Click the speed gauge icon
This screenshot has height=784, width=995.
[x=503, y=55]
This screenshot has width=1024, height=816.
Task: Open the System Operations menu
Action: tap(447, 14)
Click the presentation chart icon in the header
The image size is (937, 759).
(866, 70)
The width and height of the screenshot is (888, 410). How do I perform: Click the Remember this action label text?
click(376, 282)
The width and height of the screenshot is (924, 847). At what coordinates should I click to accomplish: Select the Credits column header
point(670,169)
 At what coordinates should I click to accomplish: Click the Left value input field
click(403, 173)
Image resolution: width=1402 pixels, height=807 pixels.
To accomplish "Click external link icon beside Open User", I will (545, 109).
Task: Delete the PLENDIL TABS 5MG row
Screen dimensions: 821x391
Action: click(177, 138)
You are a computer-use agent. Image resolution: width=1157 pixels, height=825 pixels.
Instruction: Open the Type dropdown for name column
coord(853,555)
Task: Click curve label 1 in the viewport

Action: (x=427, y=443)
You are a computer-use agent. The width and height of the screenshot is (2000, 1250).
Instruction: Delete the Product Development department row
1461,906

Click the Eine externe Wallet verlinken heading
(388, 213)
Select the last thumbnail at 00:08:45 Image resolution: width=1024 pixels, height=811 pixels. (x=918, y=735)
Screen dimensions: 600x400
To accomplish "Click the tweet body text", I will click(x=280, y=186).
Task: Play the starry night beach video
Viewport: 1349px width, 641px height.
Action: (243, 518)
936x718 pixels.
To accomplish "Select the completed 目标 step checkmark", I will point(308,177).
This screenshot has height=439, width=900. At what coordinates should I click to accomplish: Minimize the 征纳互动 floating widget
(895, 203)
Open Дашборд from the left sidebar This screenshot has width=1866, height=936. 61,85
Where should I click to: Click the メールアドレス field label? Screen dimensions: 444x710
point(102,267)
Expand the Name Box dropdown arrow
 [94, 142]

☆ ☆ ☆ ☆

→ **ASSIGNED TASK**:
Where the material contains a line with "will", return that line.

→ **SOLUTION FOR THIS PROBLEM**:
To accomplish "Click external link icon beside Open User", I will (545, 109).
To accomplish "Click the tweet body text", I will click(x=280, y=186).
To accomplish "Select the completed 目标 step checkmark", I will point(308,177).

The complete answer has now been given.